BACKGROUND: How diagnostic strategies for suspected pulmonary embolism (PE) perform in relevant patient subgroups defined by sex, age, cancer, and previous venous thromboembolism (VTE) is unknown. PURPOSE: To evaluate the safety and efficiency of the Wells and revised Geneva scores combined with fixed and adapted D-dimer thresholds, as well as the YEARS algorithm, for ruling out acute PE in these subgroups.
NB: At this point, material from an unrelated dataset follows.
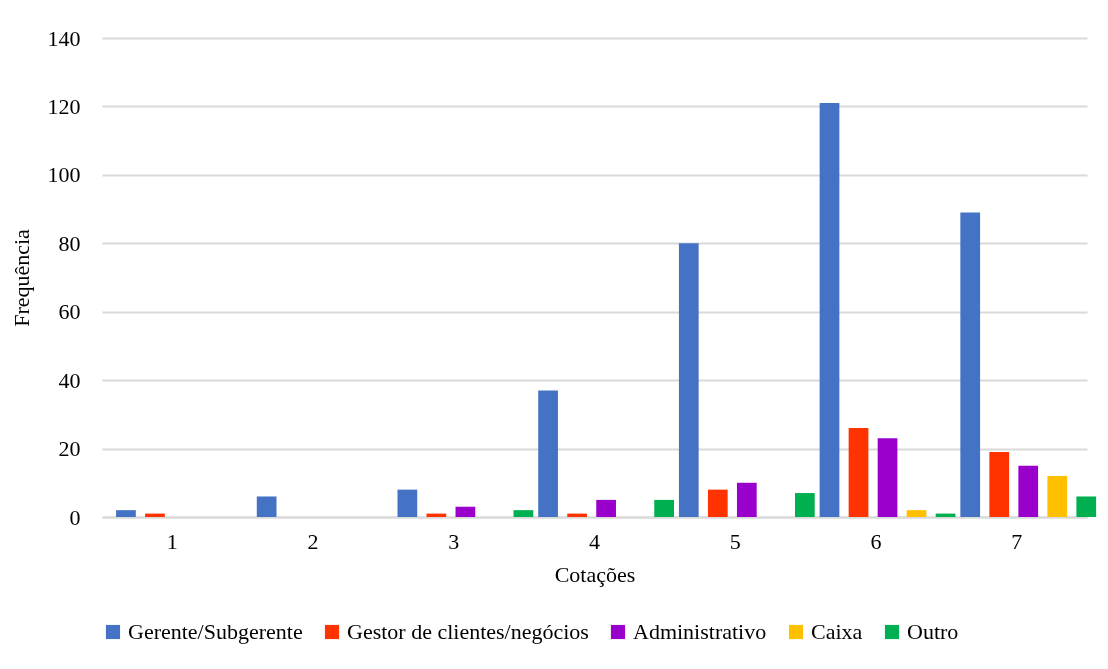 The height and width of the screenshot is (669, 1108). Describe the element at coordinates (172, 541) in the screenshot. I see `x-tick-label: 1` at that location.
DATA SOURCES: MEDLINE from 1 January 1995 until 1 January 2021. STUDY SELECTION: 16 studies assessing at least 1 diagnostic strategy. DATA EXTRACTION: Individual-patient data from 20 553 patients. DATA SYNTHESIS: Safety was defined as the diagnostic failure rate (the predicted 3-month VTE incidence after exclusion of PE without imaging at baseline). Efficiency was defined as the proportion of individuals classified by the strategy as "PE considered excluded" without imaging tests. Across all strategies, efficiency was highest in patients younger than 40 years (47% to 68%) and lowest in patients aged 80 years or older (6.0% to 23%) or patients with cancer (9.6% to 26%). However, efficiency improved considerably in these subgroups when pretest probability-dependent D-dimer thresholds were applied. Predicted failure rates were highest for strategies with adapted D-dimer thresholds, with failure rates varying between 2% and 4% in the predefined patient subgroups. LIMITATIONS: Between-study differences in scoring predictor items and D-dimer assays, as well as the presence of differential verification bias, in particular for classifying fatal events and subsegmental PE cases, all of which may have led to an overestimation of the predicted failure rates of adapted D-dimer thresholds. CONCLUSION: Overall, all strategies showed acceptable safety, with pretest probability-dependent D-dimer thresholds having not only the highest efficiency but also the highest predicted failure rate. From an efficiency perspective, this individual-patient data meta-analysis supports application of adapted D-dimer thresholds. PRIMARY FUNDING SOURCE: Dutch Research Council. (PROSPERO: CRD42018089366).